Work to complete :: Each record below should appear again exactly as written.

BEGIN Data shown

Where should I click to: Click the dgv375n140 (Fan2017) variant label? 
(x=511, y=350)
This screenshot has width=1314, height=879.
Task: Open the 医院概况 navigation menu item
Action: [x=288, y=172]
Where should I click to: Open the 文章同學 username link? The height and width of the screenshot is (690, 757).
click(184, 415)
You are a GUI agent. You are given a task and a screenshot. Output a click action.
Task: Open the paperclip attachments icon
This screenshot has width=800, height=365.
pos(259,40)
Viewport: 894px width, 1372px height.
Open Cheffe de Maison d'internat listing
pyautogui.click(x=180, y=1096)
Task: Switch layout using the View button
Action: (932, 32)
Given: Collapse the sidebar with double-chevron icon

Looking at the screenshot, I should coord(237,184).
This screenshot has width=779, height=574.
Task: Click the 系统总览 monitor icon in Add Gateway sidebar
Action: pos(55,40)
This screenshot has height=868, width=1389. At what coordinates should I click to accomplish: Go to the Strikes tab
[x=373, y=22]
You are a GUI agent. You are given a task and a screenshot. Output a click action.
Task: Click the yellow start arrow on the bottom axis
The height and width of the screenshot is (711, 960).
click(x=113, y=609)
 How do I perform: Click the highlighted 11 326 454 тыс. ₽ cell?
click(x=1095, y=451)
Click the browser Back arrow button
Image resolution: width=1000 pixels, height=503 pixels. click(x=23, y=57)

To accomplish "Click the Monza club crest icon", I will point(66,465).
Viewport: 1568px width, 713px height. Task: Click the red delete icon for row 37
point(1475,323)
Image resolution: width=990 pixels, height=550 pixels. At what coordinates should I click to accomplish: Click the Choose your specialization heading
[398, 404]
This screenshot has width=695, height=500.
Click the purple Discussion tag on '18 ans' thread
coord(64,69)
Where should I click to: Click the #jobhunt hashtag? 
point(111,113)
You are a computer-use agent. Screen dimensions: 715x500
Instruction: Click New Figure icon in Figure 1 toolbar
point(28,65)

END Data shown

Written response ::
Where should I click to: Click the dgv375n140 (Fan2017) variant label? 
(x=511, y=350)
This screenshot has width=1314, height=879.
Task: Open the 医院概况 navigation menu item
Action: [x=288, y=172]
Where should I click to: Open the 文章同學 username link? The height and width of the screenshot is (690, 757).
click(184, 415)
You are a GUI agent. You are given a task and a screenshot. Output a click action.
Task: Open the paperclip attachments icon
This screenshot has width=800, height=365.
pos(259,40)
Viewport: 894px width, 1372px height.
Open Cheffe de Maison d'internat listing
pyautogui.click(x=180, y=1096)
Task: Switch layout using the View button
Action: (932, 32)
Given: Collapse the sidebar with double-chevron icon

Looking at the screenshot, I should coord(237,184).
This screenshot has width=779, height=574.
Task: Click the 系统总览 monitor icon in Add Gateway sidebar
Action: pos(55,40)
This screenshot has height=868, width=1389. At what coordinates should I click to accomplish: Go to the Strikes tab
[x=373, y=22]
You are a GUI agent. You are given a task and a screenshot. Output a click action.
Task: Click the yellow start arrow on the bottom axis
The height and width of the screenshot is (711, 960).
click(x=113, y=609)
 How do I perform: Click the highlighted 11 326 454 тыс. ₽ cell?
click(x=1095, y=451)
Click the browser Back arrow button
Image resolution: width=1000 pixels, height=503 pixels. click(x=23, y=57)

To accomplish "Click the Monza club crest icon", I will point(66,465).
Viewport: 1568px width, 713px height. Task: Click the red delete icon for row 37
point(1475,323)
Image resolution: width=990 pixels, height=550 pixels. At what coordinates should I click to accomplish: Click the Choose your specialization heading
[398, 404]
This screenshot has width=695, height=500.
Click the purple Discussion tag on '18 ans' thread
coord(64,69)
Where should I click to: Click the #jobhunt hashtag? 
point(111,113)
You are a computer-use agent. Screen dimensions: 715x500
Instruction: Click New Figure icon in Figure 1 toolbar
point(28,65)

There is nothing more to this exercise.